* _Assignment_
Leave out all lines before the one containing "How do I perform: Click the Restart", and copy that line and all the rest below it exactly.

* _Exercise material_
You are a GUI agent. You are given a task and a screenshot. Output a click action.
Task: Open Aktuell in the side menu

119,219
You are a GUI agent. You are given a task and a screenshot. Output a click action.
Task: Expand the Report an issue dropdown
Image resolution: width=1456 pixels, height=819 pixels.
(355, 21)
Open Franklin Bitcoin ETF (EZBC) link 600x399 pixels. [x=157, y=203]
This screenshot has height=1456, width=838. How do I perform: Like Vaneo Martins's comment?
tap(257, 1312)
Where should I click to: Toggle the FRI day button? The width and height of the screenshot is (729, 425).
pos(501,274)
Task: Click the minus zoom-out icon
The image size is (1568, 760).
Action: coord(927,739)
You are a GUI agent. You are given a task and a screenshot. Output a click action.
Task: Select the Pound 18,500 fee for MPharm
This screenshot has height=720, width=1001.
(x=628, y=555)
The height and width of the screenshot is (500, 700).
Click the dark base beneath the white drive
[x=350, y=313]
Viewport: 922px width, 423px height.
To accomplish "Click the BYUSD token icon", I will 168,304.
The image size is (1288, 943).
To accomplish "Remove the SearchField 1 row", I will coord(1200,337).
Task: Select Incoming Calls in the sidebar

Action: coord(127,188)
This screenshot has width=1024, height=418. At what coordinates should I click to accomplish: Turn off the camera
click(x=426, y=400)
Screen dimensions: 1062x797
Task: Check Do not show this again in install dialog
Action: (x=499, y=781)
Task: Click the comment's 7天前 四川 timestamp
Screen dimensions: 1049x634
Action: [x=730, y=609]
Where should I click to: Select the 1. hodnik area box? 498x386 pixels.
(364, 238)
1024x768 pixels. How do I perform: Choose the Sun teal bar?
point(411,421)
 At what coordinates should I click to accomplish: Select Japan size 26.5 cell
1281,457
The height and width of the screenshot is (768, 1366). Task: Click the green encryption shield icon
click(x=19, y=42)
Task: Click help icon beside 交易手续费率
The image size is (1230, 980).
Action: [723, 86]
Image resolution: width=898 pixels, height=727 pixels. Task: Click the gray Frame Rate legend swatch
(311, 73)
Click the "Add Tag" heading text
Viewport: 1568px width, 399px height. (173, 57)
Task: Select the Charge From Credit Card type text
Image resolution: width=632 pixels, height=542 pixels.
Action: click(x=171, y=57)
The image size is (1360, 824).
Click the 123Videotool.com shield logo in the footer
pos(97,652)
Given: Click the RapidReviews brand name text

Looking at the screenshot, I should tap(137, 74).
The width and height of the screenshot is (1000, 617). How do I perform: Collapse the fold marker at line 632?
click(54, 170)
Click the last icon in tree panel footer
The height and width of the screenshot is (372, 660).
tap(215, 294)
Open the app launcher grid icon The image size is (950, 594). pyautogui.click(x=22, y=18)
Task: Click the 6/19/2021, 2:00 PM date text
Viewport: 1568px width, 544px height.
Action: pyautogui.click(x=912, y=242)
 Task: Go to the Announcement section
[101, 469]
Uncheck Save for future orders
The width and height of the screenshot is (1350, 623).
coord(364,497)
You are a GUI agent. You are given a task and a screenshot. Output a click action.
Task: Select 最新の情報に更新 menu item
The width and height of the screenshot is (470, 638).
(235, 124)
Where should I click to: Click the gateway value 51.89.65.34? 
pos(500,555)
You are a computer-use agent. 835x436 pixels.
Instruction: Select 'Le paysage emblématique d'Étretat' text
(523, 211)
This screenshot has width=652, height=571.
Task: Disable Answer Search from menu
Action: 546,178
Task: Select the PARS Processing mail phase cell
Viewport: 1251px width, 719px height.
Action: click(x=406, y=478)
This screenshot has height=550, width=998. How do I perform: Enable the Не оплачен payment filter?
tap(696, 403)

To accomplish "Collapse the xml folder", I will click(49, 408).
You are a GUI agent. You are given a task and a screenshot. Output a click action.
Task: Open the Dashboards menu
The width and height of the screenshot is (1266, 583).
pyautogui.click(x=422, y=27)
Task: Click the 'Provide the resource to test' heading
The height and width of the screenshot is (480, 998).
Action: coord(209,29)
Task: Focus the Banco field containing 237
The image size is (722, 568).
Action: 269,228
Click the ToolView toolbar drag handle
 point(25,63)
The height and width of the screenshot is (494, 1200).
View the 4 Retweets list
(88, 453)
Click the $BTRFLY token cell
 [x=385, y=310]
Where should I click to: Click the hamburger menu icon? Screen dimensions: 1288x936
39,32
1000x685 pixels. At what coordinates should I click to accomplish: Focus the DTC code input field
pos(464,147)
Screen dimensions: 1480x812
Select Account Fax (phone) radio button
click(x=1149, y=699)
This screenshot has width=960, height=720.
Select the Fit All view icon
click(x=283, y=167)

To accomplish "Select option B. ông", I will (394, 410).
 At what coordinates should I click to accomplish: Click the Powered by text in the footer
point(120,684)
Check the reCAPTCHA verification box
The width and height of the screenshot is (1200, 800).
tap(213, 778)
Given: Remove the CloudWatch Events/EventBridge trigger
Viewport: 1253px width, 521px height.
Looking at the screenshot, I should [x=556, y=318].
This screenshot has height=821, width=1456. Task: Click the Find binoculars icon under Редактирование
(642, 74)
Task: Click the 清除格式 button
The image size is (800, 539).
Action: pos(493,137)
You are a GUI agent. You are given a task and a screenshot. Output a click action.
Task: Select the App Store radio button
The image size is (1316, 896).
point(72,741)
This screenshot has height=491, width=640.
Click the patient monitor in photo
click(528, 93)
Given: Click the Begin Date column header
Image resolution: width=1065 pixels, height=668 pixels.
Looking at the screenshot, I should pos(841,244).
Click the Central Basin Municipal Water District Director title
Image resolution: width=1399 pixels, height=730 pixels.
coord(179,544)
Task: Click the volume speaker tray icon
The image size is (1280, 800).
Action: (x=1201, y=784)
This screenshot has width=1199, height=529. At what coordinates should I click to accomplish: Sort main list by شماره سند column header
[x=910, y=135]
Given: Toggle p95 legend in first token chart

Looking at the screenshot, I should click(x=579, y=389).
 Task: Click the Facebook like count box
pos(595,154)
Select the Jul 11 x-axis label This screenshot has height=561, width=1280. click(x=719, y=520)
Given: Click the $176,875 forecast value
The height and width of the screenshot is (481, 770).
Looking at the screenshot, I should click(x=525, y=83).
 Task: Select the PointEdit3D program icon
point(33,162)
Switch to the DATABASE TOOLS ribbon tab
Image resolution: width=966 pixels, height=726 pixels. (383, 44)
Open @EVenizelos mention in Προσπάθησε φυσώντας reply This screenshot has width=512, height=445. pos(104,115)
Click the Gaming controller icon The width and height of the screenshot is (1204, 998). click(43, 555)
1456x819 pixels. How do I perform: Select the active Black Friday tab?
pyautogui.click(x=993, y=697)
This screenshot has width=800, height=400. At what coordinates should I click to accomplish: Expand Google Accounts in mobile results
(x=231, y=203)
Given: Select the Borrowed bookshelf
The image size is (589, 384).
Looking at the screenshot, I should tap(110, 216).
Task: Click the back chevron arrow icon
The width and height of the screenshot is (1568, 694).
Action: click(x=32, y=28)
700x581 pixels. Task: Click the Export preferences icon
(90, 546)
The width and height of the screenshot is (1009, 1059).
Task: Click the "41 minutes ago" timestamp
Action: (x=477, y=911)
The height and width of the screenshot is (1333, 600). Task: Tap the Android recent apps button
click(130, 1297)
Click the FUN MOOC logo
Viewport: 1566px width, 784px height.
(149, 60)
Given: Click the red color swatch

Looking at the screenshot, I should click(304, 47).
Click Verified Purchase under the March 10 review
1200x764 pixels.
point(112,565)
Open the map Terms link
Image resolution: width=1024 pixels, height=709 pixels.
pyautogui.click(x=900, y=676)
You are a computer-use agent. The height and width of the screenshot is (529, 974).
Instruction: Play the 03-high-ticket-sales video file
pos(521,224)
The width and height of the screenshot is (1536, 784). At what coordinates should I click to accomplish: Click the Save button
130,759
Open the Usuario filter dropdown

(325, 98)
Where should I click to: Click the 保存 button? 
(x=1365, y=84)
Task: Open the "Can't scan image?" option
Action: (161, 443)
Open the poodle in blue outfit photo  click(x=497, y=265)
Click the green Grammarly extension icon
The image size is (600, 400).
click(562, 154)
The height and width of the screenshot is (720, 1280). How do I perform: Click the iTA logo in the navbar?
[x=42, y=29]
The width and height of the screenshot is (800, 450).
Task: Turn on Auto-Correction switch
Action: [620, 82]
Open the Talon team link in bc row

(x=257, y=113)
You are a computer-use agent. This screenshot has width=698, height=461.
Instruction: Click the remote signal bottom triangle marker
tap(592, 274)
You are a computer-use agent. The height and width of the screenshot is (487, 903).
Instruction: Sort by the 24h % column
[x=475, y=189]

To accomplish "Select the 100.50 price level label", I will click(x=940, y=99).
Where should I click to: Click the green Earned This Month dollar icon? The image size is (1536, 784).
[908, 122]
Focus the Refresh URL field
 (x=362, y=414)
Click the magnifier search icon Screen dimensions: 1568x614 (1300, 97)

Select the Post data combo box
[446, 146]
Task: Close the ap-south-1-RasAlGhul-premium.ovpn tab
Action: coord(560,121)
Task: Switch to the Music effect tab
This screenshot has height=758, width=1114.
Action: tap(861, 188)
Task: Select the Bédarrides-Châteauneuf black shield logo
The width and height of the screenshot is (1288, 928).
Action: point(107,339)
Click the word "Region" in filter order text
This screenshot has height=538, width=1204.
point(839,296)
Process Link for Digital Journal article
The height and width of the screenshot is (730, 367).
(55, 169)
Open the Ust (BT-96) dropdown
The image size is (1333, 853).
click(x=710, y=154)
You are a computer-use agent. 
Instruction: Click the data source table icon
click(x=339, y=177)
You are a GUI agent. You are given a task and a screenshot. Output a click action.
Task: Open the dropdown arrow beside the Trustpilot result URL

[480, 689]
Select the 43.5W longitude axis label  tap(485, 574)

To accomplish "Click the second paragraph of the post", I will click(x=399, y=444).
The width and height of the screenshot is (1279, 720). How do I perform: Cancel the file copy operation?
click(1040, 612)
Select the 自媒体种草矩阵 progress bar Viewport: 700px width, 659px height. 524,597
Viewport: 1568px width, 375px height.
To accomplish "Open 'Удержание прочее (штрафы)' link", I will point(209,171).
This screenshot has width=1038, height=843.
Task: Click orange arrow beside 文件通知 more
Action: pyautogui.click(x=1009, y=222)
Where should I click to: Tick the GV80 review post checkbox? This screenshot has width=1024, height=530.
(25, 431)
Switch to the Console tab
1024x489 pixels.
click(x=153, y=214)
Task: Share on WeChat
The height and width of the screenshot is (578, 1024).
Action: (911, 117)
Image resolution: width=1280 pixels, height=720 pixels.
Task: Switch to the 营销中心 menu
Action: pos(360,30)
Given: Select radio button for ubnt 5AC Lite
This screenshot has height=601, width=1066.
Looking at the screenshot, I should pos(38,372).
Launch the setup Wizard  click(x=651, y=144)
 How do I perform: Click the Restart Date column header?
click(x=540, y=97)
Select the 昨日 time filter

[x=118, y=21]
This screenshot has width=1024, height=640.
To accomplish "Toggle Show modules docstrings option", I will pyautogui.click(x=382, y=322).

* _Reply to the task_
 How do I perform: Click the Restart Date column header?
click(x=540, y=97)
Select the 昨日 time filter

[x=118, y=21]
This screenshot has width=1024, height=640.
To accomplish "Toggle Show modules docstrings option", I will pyautogui.click(x=382, y=322).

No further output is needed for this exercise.